The ice would form and finally in the clear, solid ice, as if in a glass case, the mouse would be held, paw and nose against the ice.

He'd always been disappointed, always hoping that when the ice melted the mouse would still be alive. The mouse never revived. They experimented with resuscitation, using electrical shocks, but they never succeeded.

There was an explosive device, or so Tutman said, and traps of other kinds for anyone who tried to break into the shed. Tutman talked of a ‘secret ray'. Tutman hinted that he would be pleased to see someone try to break into the laboratory—to test the effectiveness of the traps.

‘Want to see some fireworks?'

He had seen Tutman's gunpowder and home-made fire works many times.

Tutman lost a finger that way.

The doctor had been unable to find the finger. Tutman had, in fact, put it in his pocket.

Tutman showed him the finger later in a jar of formalin.

Tutman preserved the tattered finger for amusement.

 

To have given money to Tutman now, these many years later, would have been to risk catching one's own hand in the Cogs of Progress. Tutman, who had always been so ahead of his times, had fallen behind and was lost.

Hallstrom, the Kelvinator, the Leonard refrigerator, and the Cogs of Progress were destroying him. He could always find work—at the diary factory, maybe.

But he realised that Tutman would never work for wages. He was the independent business man, inventor. In recent years, brooding, drinking, allowing himself and his business to run down.

Why, he'd suggested to Tutman time and time again that the system of ice delivery to the home was the weak point in his organisation.

Ice-men dripping water through the house, the unshaven ice-men with their hessian bags. No good. Not modern. They were always hired for their muscle, never for their appearance. They should have been Ambassadors of Ice. And the size of the blocks shrinking in the sun.

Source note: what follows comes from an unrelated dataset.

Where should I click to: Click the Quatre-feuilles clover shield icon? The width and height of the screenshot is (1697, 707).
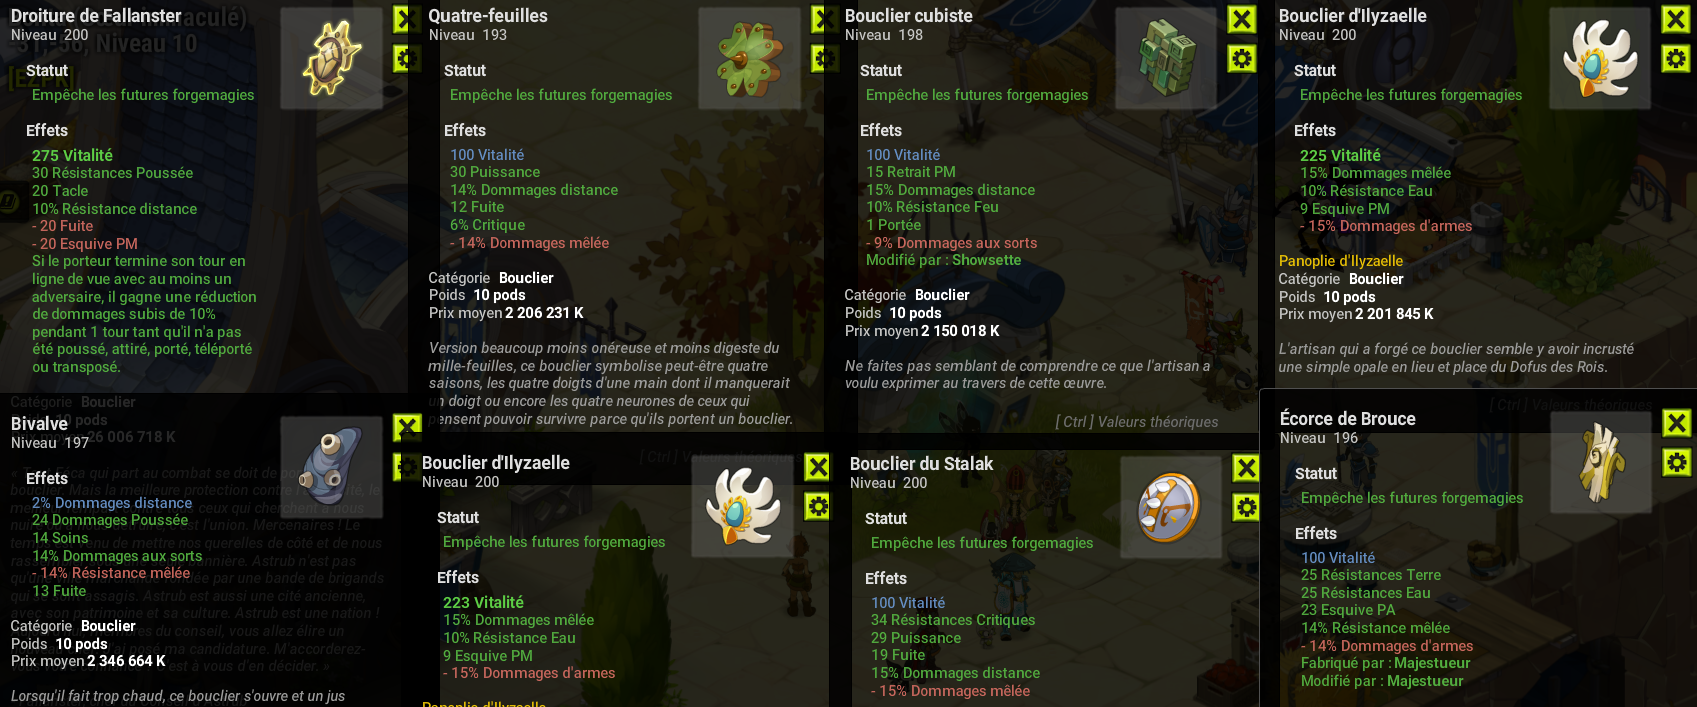click(x=749, y=58)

He had suggested to Tutman an ice servery. A flap in the wall of the house so that the ice could be put through into the ice-chest from the outside. Night deliveries. But Tutman stopped thinking somewhere in the late twenties. Shut down his mind. He had at one time suggested to Tutman a partnership in his own
cordial-making business, maybe going into ice-cream. That was some years back. Thank god, Tutman had not taken up the offer.

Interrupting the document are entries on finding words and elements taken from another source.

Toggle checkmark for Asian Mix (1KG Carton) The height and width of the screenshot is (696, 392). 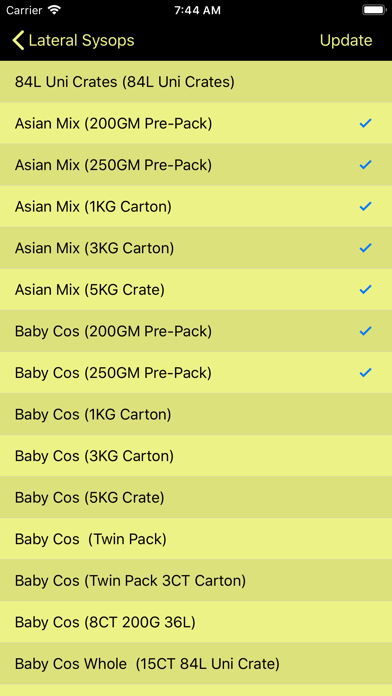(x=365, y=206)
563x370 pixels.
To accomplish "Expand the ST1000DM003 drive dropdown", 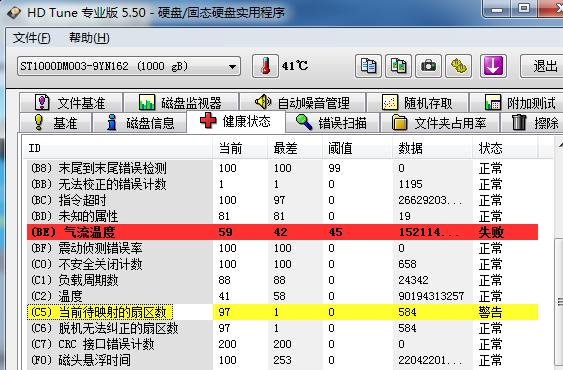I will point(129,66).
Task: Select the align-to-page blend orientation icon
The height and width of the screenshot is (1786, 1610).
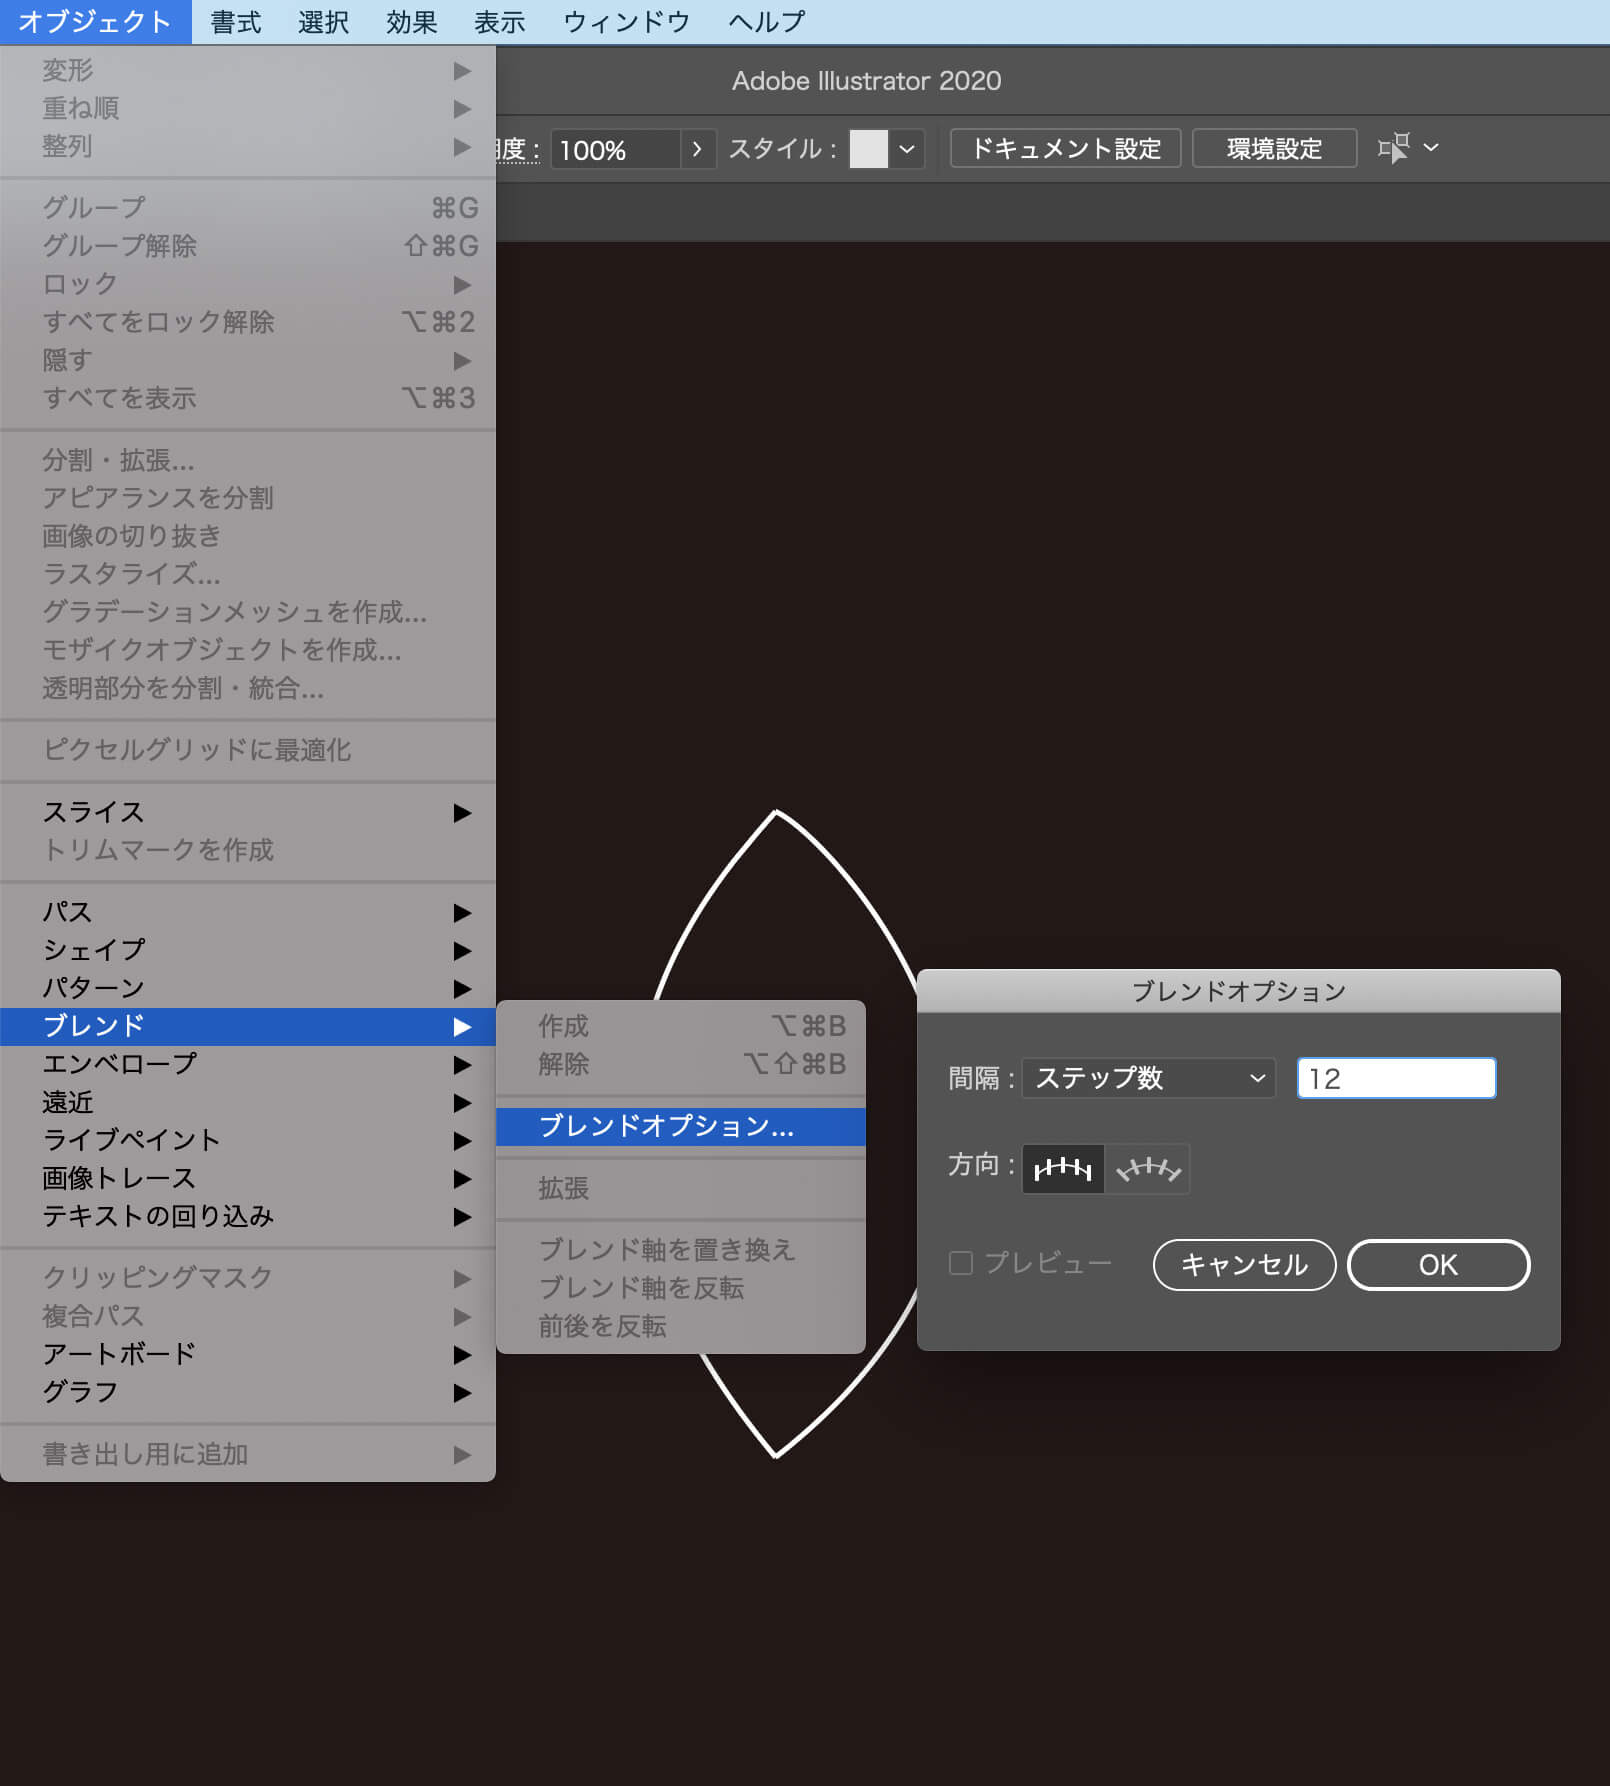Action: [x=1061, y=1168]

It did no good to fist-fight with refrigerator salesmen in the street. Or to heckle Hallstrom at the show demonstrations.

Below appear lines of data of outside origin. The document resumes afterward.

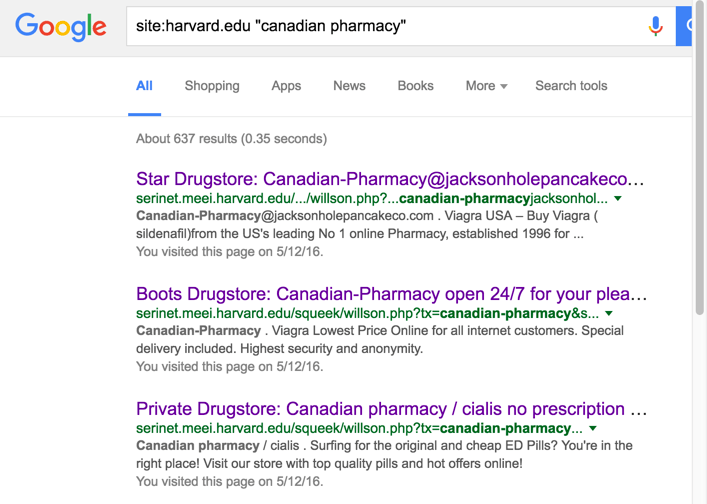Click the vertical page scrollbar
The width and height of the screenshot is (707, 504).
pyautogui.click(x=700, y=158)
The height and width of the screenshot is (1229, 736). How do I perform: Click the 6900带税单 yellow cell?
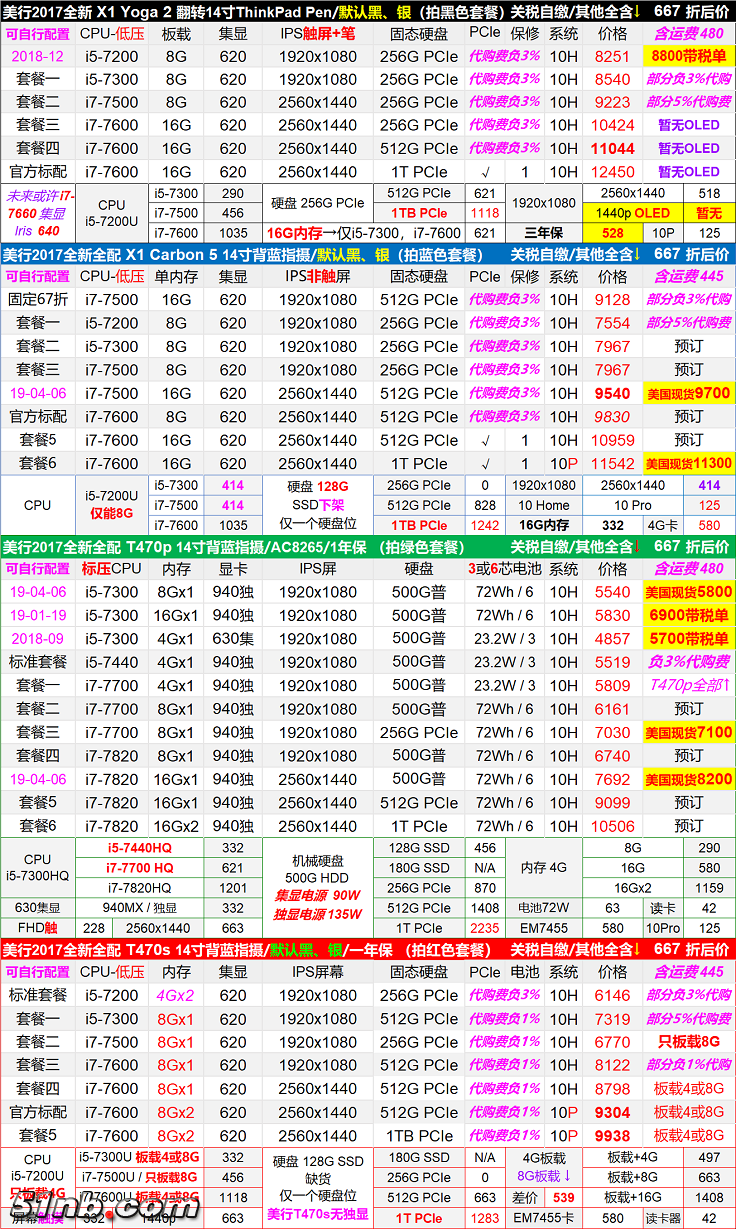coord(688,616)
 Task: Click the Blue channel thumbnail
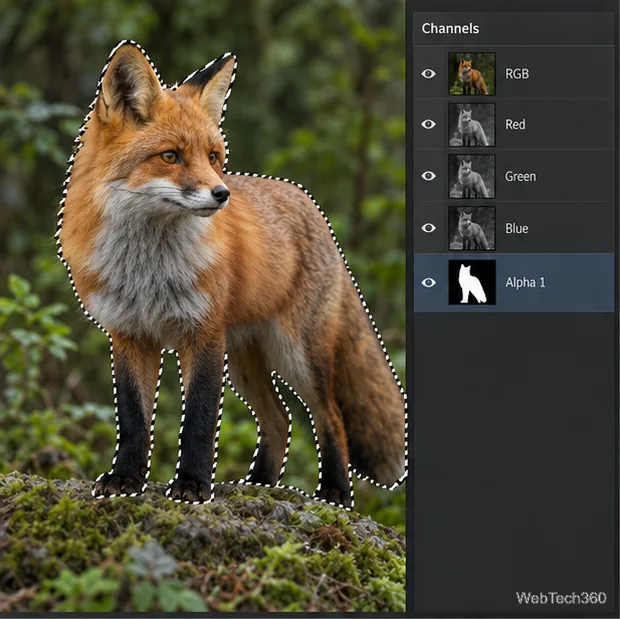[472, 228]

We are but the engine-drivers of Progress—we do not make the timetable.

 

He learned by telephone message next day that James Tutman had disappeared during the night, leaving his wife, his two almost grown children, and a bankrupt ice-making business.

He was, as a man of feeling, disturbed by the news. It was quite a knock. But as a realist he was somewhat relieved. Supposing of course that he had simply left town. Gone to some other town.

He did not admire himself for his sense of relief, but, on the other hand, did not relish facing Tutman in the street or seeing him decline into god-knows-what. Somehow it was best, he felt in the hours following the news, that Tutman rule off the book at this point. The town could care for his wife.